The fundamental problem in blockchain is solving trust between Alice and Bob; the core issue in cross-chain bridges is establishing trust between Chain A and Chain B; and the essential challenge for L2 is building trust between the L1 and L2 chains. At their core, they are all the same problem: how two entities can reach agreement without relying on trust.
As Jia Yi once said, “The essence of L2 is a cross-chain bridge.” Cross-chain bridges with relay layers supporting VMs—such as Map Protocol and ZetaChain—are already difficult to clearly categorize as either cross-chain bridges or L2s.
Bitcoin L2 differs significantly from Ethereum L2 in one key aspect:
Ethereum L2s can afford to batch-roll all state data onto the Ethereum mainnet without worrying about accelerating Ethereum’s state bloat.

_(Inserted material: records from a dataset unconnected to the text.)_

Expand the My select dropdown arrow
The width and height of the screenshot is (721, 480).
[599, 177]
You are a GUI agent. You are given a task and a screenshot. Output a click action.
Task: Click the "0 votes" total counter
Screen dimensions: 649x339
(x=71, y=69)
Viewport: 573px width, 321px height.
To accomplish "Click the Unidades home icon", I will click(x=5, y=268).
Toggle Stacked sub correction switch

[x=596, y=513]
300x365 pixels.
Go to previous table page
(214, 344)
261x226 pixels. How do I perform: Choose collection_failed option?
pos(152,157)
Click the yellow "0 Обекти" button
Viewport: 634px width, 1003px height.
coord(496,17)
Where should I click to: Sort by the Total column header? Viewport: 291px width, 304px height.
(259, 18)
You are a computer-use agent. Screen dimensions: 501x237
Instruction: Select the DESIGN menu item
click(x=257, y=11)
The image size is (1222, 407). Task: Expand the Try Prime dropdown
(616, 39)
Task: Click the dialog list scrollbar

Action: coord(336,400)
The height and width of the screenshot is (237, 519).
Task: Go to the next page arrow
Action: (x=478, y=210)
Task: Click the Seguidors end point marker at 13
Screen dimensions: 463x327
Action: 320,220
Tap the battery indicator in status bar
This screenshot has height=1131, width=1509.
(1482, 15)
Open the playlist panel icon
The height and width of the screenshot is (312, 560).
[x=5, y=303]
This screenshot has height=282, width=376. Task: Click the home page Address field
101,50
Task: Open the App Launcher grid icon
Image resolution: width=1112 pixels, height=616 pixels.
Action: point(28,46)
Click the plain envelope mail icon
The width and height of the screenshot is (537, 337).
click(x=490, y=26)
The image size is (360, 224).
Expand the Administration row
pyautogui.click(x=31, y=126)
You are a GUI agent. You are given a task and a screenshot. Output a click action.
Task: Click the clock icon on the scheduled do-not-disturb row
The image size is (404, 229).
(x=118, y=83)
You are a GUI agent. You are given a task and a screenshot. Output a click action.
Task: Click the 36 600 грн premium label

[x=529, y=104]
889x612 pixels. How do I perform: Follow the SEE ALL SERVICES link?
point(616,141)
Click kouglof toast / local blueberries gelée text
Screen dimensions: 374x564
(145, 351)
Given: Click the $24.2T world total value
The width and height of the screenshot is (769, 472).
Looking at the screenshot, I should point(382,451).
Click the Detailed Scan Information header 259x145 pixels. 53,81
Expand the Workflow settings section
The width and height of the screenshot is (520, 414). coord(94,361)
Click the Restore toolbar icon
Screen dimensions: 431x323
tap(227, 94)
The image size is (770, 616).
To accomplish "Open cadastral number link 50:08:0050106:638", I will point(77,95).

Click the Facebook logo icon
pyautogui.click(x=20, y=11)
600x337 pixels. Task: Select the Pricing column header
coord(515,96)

In contrast, the first principle of Bitcoin L2 is to avoid overloading Bitcoin’s consensus layer. Therefore, most classical approaches adopt off-chain scaling methods, minimizing the load on the Bitcoin mainnet.
Among newer approaches, Map Protocol’s ZK light node solution and the Rollup+Celestia DA+Bitcoin-as-settlement-layer architecture better balance scalability, security, and minimal impact on Bitcoin’s mainnet load.

To conclude, Bitcoin L2 carries the dual mission of enabling OrdFi and unlocking Bitcoin liquidity. Yet how to realize Bitcoin L2 remains a new and open challenge for the crypto industry. Given the high degree of structural similarity between cross-chain bridges and L2s, novel Bitcoin L2 solutions based on cross-chain bridge architectures—such as Map Protocol—may become a key direction for future exploration.